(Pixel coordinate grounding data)
>>>

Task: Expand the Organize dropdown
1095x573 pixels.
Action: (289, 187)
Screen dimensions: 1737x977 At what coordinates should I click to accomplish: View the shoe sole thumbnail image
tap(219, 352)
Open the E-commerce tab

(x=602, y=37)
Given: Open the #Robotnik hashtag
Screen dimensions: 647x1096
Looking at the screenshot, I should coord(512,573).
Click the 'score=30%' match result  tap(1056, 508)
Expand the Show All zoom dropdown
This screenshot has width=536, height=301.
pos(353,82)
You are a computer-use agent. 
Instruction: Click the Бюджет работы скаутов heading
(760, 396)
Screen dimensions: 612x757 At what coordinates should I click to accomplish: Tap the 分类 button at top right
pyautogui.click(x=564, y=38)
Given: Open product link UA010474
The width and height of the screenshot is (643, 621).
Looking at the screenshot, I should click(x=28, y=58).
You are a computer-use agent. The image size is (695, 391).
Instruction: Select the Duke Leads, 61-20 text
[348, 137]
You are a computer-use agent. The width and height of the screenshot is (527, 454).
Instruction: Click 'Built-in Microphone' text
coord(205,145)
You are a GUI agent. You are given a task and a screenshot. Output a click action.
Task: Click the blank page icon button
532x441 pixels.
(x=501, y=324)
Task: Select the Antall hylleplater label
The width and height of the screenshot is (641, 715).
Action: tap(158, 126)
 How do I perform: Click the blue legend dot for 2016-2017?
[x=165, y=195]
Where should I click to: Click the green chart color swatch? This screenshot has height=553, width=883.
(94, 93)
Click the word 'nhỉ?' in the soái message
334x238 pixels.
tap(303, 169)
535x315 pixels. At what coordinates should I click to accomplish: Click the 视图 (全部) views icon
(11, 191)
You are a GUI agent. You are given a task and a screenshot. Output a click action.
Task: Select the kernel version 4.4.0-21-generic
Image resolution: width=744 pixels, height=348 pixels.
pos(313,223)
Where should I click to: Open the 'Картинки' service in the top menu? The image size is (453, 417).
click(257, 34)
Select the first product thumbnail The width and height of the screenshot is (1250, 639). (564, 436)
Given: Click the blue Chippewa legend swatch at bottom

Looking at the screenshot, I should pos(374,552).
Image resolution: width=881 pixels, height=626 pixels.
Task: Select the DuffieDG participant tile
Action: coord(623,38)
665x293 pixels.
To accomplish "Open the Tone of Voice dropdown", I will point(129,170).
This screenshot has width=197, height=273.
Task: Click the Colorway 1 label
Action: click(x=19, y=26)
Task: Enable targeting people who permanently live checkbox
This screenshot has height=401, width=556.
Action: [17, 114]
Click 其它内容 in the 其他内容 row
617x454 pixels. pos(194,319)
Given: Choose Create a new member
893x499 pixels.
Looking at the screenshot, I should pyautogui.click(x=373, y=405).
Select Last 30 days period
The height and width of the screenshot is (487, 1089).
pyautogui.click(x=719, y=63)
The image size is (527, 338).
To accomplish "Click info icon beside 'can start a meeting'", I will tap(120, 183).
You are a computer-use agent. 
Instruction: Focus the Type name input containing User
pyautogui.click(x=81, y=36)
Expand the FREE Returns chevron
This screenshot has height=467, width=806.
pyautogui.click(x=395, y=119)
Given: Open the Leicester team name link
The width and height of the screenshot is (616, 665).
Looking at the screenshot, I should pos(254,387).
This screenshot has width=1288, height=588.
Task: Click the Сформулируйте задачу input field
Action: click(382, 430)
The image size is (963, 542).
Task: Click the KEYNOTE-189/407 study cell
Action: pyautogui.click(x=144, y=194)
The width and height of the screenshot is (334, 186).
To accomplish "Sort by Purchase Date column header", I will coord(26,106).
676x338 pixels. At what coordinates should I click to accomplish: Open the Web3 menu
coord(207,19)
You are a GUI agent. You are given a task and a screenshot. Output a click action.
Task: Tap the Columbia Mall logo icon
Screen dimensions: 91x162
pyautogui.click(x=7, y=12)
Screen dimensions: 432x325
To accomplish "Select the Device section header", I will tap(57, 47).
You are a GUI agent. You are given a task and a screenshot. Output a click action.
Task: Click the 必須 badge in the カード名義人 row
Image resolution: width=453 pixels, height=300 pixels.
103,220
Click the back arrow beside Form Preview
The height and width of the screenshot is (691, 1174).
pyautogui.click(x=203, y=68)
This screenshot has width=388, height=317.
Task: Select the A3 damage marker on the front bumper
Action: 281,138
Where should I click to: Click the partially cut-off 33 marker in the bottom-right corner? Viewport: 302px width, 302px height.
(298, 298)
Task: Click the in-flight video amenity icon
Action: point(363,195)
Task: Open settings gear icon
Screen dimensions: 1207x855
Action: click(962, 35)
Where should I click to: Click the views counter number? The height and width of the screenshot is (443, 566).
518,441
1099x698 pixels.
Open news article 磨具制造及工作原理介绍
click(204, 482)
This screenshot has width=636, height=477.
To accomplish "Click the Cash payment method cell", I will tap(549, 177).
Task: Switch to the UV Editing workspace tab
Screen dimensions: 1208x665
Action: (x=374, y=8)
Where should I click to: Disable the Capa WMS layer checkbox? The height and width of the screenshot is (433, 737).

<<<

The required answer is each line of the data in which the word "checkbox" appears.

Task: Enable targeting people who permanently live checkbox
Where should I click to: Disable the Capa WMS layer checkbox? The height and width of the screenshot is (433, 737).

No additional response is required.